(Saved data entries)
━━━━━━━━━━━━━━━━━━━━━━━━━━━━━━

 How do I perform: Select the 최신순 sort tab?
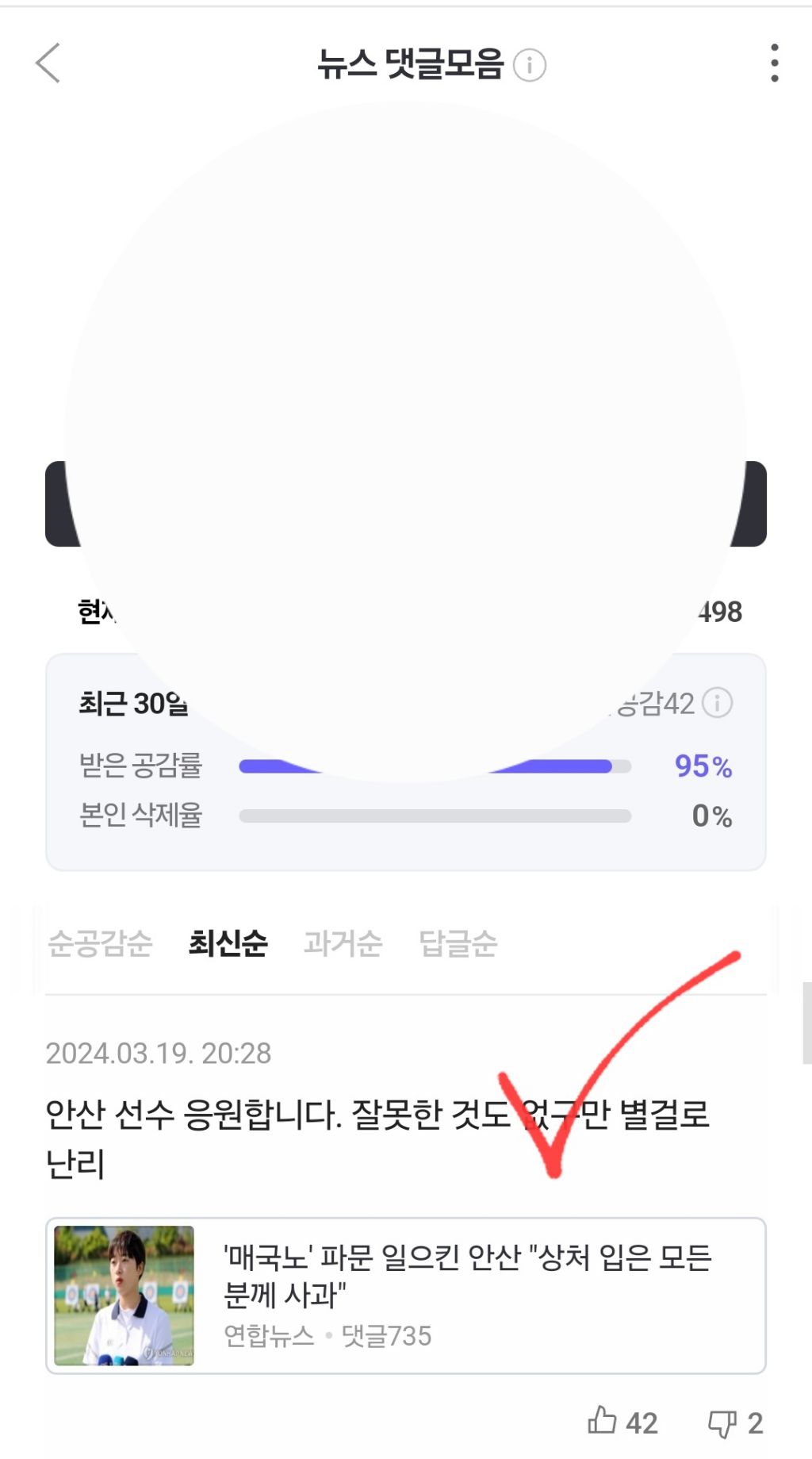(228, 943)
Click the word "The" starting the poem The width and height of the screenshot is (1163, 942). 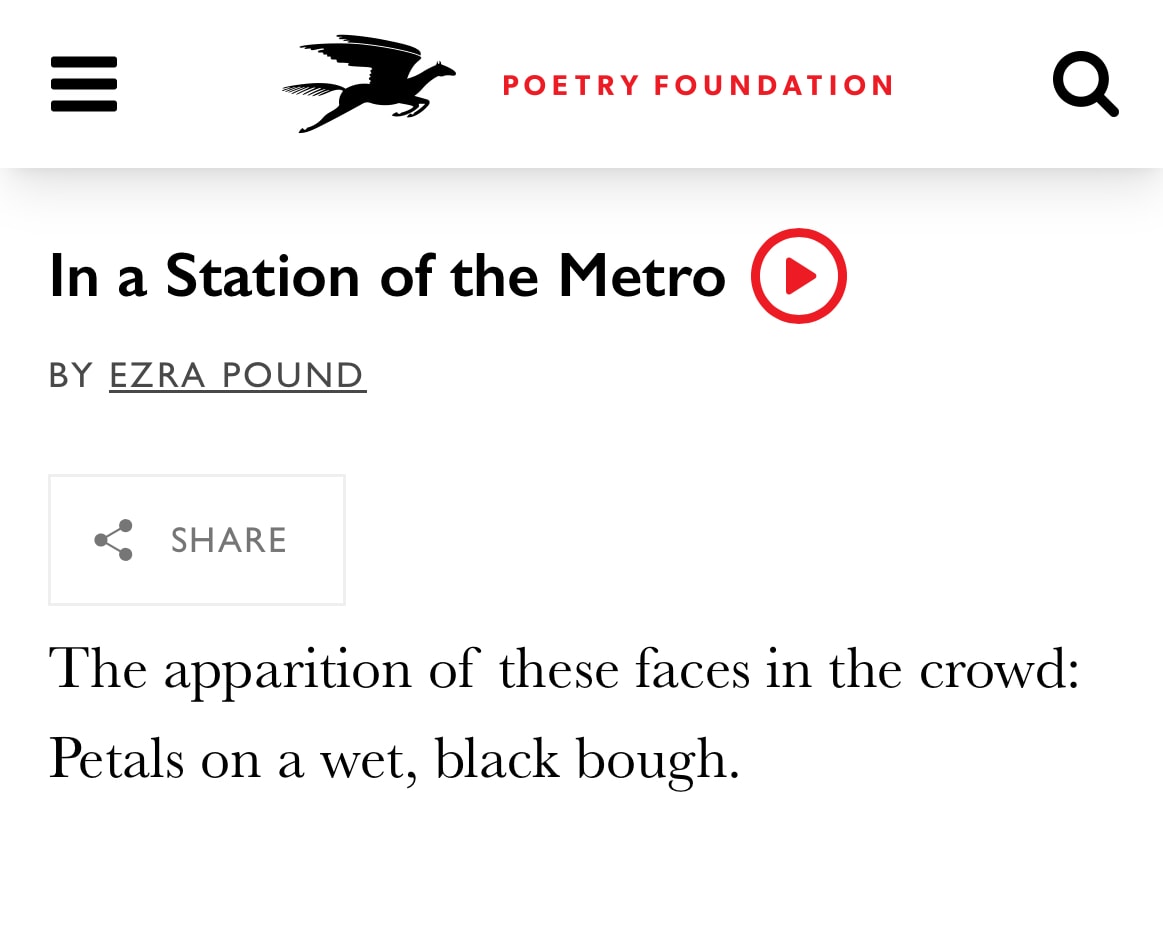pyautogui.click(x=98, y=669)
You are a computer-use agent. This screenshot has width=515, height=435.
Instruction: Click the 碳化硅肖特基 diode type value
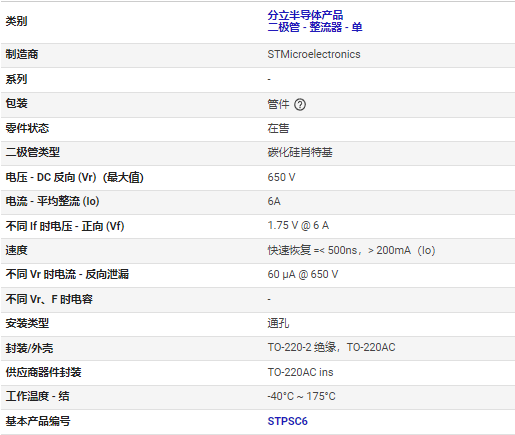[300, 152]
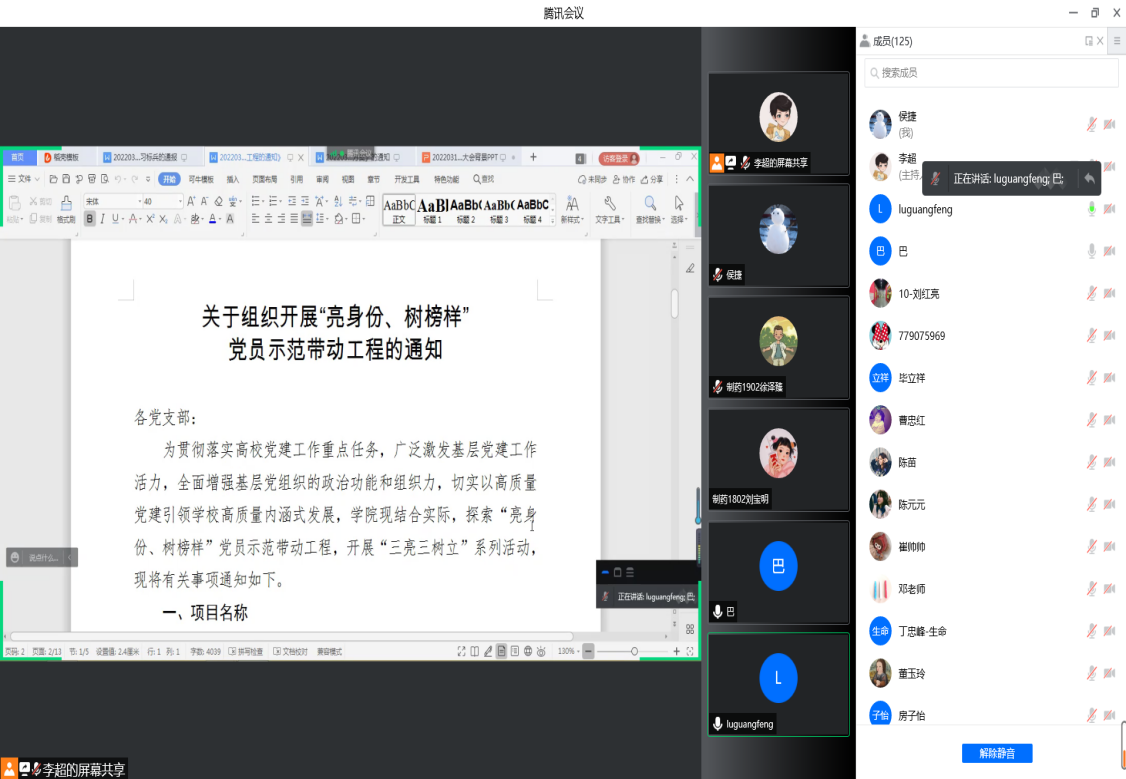Open the font size 40 dropdown
The width and height of the screenshot is (1126, 779).
(x=180, y=202)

━━━━━━━━━━━━━━━━━━━━━━━━━━━━━━

Task prompt - From the line with "You are a computer-use" down to the end of the entries, retype each line exactly as written, but drop the pictures.

Exercise solution -
You are a computer-use agent. This screenshot has width=515, height=435.
Instruction: Click the 碳化硅肖特基 diode type value
[300, 152]
Open the font size 40 dropdown
The width and height of the screenshot is (1126, 779).
(x=180, y=202)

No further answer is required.